5 COMMON OVERSIGHTS SMALL BUSINESSES MAKE

5 COMMON OVERSIGHTS SMALL BUSINESSES MAKE

When starting a new business, the “Things to Do” list seems endless. Transforming the vision in your head from an idea to a fully functional business entails many moving parts. During the first-year growing pains, new business owners (especially sole proprietors) find it necessary to tackle first-things-first. So often, some key tasks that seem less important get shuffled downward or even eliminated from the “Must-Do” list. Most companies don’t purposefully neglect these high-priority items. However, over time these priorities become forgotten and never heard of again until something hits the fan.
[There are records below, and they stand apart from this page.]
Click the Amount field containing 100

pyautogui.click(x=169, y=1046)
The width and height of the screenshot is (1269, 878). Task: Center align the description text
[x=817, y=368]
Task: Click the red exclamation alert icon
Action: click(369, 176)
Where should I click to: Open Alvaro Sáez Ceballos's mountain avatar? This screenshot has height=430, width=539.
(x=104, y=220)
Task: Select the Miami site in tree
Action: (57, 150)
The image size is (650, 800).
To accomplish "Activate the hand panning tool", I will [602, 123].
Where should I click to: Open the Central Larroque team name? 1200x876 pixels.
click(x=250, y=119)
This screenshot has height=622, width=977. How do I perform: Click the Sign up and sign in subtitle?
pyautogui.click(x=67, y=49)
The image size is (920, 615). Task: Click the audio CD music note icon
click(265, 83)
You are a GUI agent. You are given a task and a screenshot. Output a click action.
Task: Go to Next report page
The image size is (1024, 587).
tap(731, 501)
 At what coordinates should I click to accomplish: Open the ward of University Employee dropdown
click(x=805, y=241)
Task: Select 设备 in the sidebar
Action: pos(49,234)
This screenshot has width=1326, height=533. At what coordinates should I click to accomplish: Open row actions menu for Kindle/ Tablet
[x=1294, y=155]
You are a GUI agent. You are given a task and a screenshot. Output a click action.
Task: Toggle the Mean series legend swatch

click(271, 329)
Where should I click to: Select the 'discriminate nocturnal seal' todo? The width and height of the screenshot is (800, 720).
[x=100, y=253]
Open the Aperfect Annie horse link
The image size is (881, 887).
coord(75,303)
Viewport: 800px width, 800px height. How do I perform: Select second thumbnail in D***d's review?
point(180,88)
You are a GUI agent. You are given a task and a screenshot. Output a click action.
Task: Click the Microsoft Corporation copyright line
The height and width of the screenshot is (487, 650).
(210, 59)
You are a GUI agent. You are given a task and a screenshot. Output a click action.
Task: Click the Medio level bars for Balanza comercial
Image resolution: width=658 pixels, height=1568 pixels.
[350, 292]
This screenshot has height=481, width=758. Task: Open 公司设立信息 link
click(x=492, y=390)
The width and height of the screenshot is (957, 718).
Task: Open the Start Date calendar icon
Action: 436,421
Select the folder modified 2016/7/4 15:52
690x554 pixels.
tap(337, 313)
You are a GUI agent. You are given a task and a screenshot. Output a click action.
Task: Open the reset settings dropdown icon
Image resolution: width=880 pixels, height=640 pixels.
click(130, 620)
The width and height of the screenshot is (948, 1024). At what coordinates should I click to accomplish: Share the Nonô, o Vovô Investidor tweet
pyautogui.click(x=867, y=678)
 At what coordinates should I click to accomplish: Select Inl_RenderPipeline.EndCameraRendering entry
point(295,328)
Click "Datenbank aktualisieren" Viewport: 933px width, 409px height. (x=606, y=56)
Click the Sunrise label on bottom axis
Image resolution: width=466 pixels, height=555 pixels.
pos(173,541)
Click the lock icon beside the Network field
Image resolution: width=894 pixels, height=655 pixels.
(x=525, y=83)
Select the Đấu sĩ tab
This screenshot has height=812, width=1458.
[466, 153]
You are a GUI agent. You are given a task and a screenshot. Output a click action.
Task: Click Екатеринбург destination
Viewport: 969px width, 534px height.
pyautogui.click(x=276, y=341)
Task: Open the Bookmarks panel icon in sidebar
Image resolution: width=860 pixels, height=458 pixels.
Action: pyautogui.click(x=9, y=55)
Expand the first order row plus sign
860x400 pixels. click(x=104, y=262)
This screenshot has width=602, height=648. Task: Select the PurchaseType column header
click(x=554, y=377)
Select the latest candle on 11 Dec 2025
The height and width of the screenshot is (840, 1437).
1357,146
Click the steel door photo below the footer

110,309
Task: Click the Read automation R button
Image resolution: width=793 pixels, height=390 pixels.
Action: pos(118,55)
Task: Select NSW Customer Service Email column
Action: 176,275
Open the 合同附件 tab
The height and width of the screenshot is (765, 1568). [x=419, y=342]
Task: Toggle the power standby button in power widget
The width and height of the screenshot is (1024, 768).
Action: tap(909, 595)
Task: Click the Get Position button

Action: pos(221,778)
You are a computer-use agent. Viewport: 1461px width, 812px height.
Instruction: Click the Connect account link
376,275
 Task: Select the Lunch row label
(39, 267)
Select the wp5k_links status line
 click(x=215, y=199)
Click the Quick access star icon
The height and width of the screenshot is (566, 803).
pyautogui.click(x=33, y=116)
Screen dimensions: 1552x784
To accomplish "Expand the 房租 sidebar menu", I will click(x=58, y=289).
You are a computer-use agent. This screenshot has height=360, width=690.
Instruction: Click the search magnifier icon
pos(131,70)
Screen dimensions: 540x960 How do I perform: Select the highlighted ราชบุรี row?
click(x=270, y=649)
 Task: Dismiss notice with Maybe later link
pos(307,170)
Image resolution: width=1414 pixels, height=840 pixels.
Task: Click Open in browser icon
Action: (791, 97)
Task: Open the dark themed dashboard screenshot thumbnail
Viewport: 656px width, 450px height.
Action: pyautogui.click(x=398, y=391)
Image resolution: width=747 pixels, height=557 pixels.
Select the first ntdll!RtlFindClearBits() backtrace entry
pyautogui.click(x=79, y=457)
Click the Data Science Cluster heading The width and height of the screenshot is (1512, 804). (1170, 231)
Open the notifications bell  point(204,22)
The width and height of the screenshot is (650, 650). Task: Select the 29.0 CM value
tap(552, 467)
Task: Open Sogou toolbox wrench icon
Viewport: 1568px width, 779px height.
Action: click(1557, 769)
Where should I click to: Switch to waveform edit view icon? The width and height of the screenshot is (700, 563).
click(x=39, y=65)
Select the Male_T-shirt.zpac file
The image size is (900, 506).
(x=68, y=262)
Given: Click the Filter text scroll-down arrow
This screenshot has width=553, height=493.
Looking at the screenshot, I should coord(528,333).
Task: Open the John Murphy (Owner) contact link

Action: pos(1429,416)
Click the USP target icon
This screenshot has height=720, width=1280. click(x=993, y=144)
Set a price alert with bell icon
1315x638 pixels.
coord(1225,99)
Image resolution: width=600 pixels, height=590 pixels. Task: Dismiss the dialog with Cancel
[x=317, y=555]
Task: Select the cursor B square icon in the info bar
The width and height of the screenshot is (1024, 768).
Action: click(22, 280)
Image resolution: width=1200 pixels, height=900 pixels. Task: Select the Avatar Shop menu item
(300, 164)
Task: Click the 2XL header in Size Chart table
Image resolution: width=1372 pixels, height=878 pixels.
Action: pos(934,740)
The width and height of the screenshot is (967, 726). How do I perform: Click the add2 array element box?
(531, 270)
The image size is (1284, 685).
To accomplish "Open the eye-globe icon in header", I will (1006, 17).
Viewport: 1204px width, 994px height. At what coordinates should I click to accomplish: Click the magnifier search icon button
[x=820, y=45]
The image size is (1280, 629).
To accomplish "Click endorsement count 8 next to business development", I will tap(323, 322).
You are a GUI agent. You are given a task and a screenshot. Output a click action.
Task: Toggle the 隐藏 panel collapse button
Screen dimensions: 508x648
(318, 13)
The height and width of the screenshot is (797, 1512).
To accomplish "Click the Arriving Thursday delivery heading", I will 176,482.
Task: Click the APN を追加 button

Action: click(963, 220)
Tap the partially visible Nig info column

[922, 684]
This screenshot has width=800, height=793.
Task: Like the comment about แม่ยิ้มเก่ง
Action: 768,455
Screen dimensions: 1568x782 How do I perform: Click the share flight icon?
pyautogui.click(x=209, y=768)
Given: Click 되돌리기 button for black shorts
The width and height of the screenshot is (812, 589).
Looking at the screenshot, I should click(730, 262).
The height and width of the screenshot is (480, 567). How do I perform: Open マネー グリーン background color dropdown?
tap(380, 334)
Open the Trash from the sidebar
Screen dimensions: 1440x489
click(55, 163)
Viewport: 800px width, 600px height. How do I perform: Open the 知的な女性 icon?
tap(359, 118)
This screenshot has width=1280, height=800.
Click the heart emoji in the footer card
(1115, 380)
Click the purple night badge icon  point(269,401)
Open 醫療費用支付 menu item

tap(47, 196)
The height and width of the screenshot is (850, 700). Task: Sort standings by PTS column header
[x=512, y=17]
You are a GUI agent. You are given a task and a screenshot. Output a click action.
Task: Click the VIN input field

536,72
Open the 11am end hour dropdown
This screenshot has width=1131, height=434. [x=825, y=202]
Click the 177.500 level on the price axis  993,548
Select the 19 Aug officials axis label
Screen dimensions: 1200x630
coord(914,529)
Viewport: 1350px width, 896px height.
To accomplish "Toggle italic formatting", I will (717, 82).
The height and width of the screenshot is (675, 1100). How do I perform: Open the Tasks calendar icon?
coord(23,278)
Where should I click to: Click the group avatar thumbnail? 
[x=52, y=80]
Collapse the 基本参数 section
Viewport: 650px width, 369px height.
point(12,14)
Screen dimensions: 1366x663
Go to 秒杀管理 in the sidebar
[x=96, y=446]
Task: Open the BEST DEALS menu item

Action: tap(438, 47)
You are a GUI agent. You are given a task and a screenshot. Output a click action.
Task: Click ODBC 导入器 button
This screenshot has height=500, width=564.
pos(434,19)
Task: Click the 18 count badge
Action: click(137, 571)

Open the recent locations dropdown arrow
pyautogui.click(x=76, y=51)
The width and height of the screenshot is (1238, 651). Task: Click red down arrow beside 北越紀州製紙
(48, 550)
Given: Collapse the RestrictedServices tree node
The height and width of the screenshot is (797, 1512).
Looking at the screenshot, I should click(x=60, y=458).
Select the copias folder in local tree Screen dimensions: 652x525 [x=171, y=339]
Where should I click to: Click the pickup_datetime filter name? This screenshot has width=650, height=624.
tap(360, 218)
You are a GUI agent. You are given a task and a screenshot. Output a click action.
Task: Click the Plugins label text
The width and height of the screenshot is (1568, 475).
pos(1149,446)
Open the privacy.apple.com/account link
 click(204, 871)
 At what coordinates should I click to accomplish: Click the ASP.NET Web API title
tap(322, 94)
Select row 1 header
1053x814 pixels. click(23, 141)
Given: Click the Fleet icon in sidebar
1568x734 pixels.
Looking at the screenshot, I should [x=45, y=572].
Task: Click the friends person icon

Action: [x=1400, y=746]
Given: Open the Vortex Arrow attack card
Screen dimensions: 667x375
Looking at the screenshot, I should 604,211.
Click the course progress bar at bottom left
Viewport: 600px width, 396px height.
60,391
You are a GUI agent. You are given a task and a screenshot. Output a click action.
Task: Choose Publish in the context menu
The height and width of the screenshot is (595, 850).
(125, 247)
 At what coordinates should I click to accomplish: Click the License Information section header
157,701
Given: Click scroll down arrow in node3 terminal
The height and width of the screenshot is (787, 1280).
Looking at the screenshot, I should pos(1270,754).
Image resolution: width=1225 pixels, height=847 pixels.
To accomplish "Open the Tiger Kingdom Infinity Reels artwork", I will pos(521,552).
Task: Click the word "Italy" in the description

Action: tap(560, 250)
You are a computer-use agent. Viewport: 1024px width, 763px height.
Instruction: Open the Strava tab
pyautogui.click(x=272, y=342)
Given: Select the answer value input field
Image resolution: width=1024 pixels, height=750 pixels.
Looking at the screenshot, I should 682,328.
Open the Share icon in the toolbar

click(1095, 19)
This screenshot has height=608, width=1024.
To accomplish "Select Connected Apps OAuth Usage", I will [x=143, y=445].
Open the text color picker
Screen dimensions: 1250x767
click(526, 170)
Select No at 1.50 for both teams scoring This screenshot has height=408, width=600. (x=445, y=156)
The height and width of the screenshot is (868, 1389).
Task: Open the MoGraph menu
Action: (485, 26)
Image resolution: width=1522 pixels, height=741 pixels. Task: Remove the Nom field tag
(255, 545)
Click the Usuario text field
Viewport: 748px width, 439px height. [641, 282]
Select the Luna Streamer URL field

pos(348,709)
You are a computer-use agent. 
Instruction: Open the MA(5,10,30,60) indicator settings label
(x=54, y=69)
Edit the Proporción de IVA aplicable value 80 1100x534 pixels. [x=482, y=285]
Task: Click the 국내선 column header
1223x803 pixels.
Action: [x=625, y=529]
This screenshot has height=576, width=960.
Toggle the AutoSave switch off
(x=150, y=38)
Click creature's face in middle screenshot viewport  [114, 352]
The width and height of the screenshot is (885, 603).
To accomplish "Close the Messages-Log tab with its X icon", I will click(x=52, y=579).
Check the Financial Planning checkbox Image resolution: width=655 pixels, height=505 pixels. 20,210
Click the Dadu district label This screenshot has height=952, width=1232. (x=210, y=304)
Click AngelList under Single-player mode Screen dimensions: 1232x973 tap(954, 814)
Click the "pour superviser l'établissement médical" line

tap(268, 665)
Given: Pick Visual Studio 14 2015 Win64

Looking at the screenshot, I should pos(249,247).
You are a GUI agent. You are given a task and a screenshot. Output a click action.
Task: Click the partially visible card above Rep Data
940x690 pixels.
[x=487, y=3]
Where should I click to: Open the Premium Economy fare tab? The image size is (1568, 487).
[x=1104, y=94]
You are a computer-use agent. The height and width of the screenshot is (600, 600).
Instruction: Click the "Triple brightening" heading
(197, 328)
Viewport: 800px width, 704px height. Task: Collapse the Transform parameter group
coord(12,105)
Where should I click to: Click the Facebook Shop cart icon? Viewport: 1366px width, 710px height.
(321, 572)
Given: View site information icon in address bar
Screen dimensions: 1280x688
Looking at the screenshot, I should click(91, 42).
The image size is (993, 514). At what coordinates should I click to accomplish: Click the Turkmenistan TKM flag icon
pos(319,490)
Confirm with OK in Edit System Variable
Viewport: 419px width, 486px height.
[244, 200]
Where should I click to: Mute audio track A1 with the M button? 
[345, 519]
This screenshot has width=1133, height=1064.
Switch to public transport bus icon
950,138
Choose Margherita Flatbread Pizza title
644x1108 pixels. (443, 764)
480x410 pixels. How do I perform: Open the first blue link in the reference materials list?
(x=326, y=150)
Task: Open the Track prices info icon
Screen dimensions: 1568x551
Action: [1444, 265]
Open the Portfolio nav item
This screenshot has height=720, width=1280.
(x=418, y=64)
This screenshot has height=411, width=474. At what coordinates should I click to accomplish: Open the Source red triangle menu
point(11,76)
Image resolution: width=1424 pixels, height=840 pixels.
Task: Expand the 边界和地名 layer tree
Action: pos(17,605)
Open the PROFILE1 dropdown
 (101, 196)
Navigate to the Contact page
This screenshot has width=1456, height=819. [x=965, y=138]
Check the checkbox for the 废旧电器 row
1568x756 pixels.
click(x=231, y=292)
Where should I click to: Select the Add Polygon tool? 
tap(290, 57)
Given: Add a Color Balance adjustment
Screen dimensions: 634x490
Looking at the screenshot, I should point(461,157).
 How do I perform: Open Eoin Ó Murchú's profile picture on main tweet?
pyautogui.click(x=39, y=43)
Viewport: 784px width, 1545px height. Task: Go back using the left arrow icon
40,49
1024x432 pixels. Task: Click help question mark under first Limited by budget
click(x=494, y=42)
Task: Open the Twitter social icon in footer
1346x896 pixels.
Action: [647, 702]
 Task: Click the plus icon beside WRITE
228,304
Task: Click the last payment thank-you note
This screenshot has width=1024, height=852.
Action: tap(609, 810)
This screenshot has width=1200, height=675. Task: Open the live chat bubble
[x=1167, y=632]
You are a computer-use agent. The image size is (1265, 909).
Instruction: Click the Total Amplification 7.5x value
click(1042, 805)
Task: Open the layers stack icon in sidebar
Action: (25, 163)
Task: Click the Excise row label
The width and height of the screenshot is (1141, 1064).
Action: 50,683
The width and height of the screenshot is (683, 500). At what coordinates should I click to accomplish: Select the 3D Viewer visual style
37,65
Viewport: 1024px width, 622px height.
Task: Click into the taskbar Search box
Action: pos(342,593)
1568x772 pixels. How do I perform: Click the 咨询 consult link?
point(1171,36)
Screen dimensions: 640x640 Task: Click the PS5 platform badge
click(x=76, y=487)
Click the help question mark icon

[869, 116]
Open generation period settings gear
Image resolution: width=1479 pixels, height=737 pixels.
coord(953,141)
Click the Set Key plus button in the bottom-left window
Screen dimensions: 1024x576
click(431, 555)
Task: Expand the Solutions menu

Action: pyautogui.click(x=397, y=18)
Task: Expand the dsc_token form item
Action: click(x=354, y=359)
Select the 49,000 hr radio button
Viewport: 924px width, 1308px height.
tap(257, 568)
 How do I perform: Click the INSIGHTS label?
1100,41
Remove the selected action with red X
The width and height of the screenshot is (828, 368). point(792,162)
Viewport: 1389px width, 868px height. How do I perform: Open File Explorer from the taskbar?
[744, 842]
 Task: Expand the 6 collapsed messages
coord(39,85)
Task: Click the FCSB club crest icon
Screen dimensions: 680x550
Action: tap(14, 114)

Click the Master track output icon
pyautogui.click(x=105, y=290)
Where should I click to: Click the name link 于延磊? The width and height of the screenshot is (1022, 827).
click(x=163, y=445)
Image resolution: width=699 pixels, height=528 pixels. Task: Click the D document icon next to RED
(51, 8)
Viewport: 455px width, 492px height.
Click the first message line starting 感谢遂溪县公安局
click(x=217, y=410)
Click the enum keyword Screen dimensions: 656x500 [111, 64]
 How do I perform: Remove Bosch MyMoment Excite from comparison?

Passion and excitement about launching a new business or product line is great. However, don’t allow enthusiasm and misplaced priorities cause you to miss 5 key tasks that should be checked-off your “Must-Do” list early in the business development process. If left unchecked, these oversights can leave you and your company vulnerable to unnecessary legal and financial misfortunes.

1. Business Structure

When choosing an appropriate business structure, you’re really deciding which entity best protects you and your family, your investments, and business interests now and into the future. There are several legal and financial implications associated with each business structure. For instance, selecting the right structure can enhance your ability to acquire outside investors; create smooth transitions between leadership and ownership; and protect your personal assets.

There are a number of entity options from which to consider. Some of the more common entity structures include a Sole Proprietorship, Limited Liability Company, Partnership, C-Corporation and S Corporation. If you are starting a new business or you are reconsidering a previously selected business structure, it’s important to understand the key similarities and differences between each entity and how federal, state and local laws affect them. For example, both an LLC and S-Corp afford your personal assets protection if your company is sued. However, S-Corps have better tax advantages than LLCs.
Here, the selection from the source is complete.